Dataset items
· · · · · · ·
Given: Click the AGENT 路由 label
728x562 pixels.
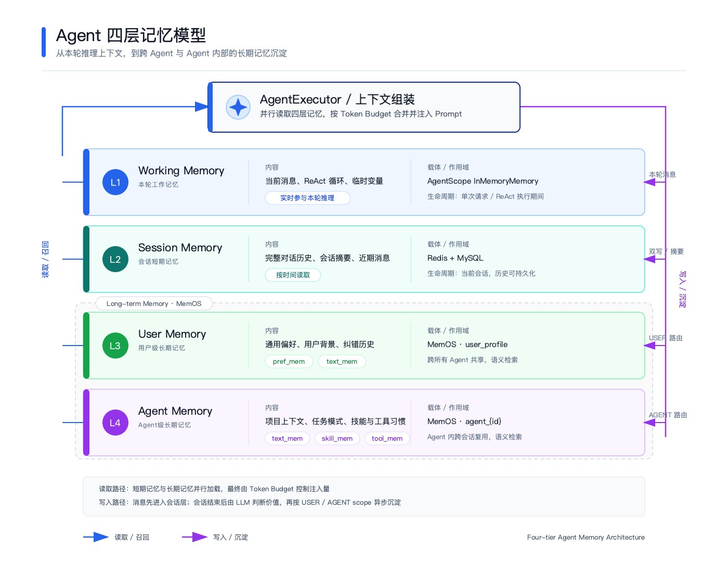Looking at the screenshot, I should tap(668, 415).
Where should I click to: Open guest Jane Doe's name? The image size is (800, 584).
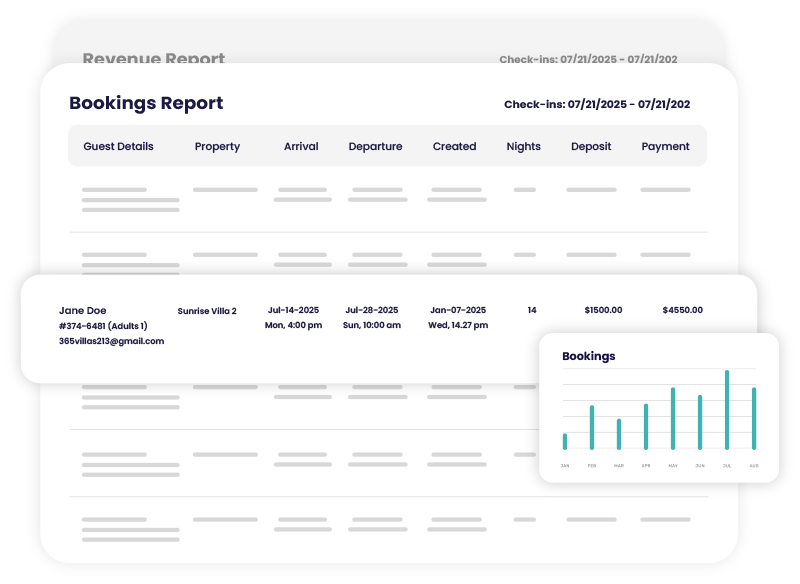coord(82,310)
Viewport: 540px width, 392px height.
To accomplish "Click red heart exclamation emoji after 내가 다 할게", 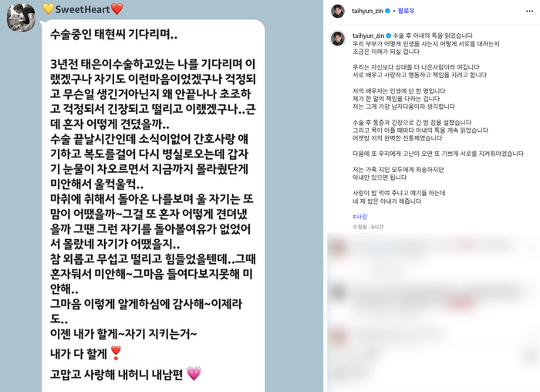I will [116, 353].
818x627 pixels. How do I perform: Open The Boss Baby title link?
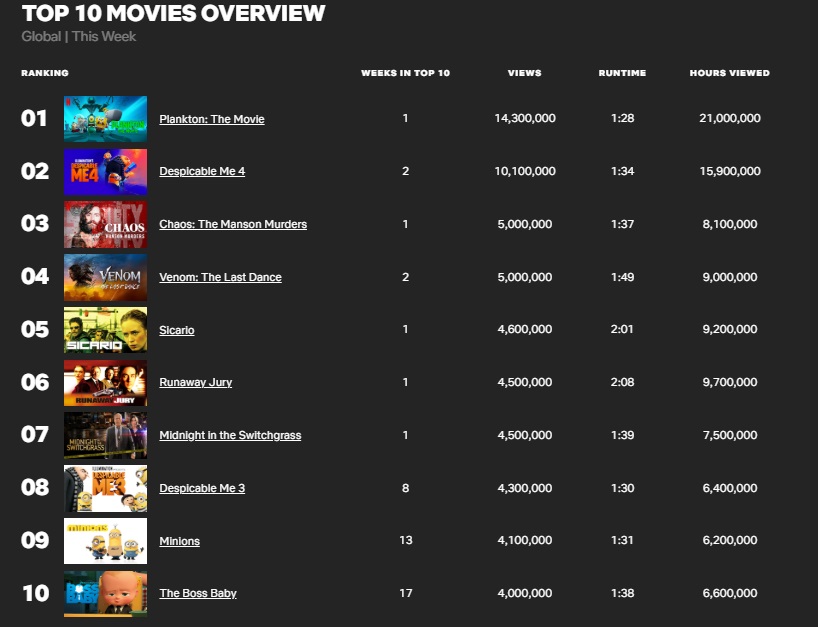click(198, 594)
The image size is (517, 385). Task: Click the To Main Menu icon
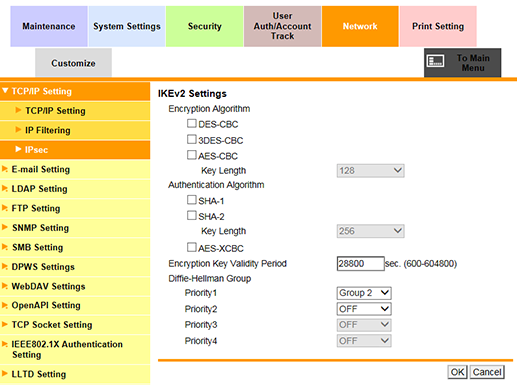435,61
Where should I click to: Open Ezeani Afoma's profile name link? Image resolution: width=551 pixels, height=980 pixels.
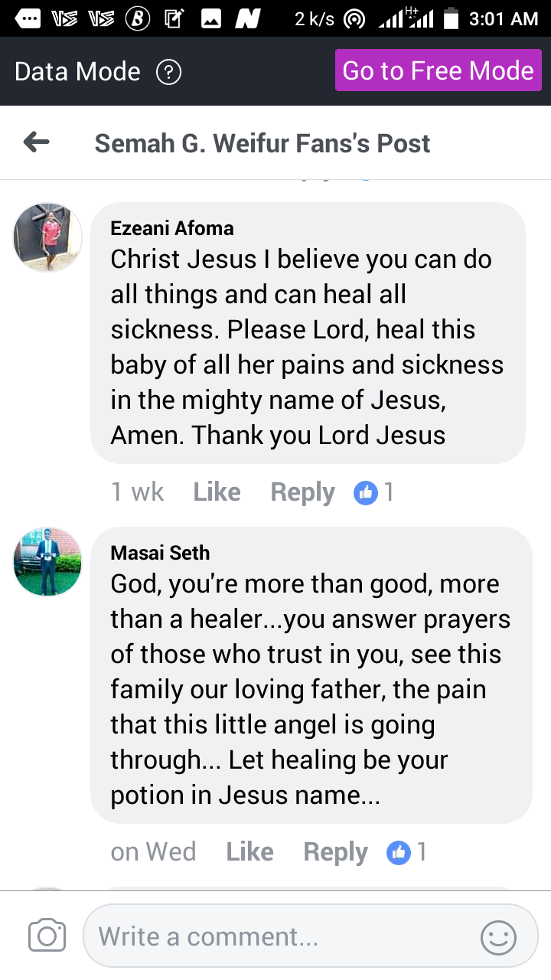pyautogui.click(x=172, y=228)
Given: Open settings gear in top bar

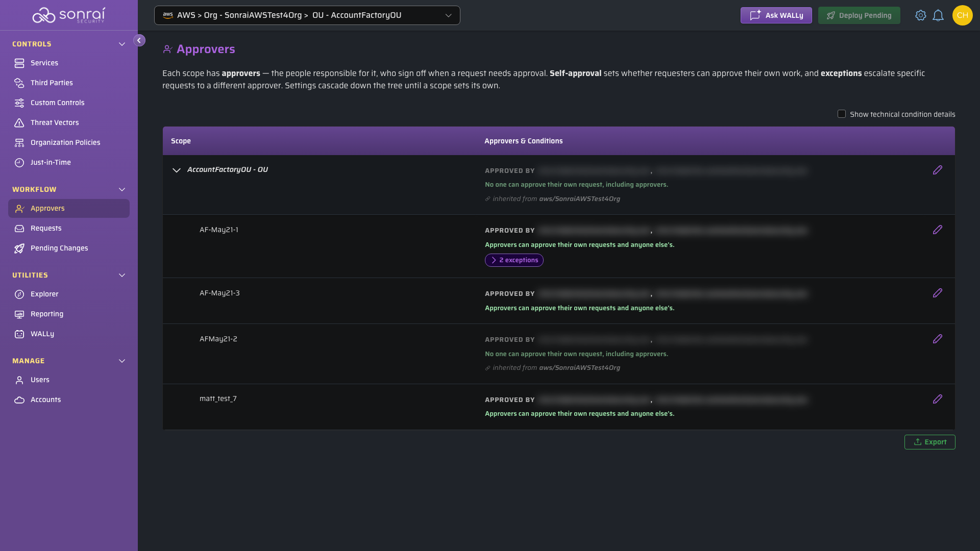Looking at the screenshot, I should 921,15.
· · · · · · ·
• EXERCISE DESCRIPTION
Each line from the one holding "Where should I click to: Open Ezeani" through the final line of the data needs to be transcribed exactly. Include both ends, skip the pictures, and add nothing.

• COMPLETED EXERCISE
Where should I click to: Open Ezeani Afoma's profile name link? Image resolution: width=551 pixels, height=980 pixels.
pyautogui.click(x=172, y=228)
Given: Open settings gear in top bar

Looking at the screenshot, I should 921,15.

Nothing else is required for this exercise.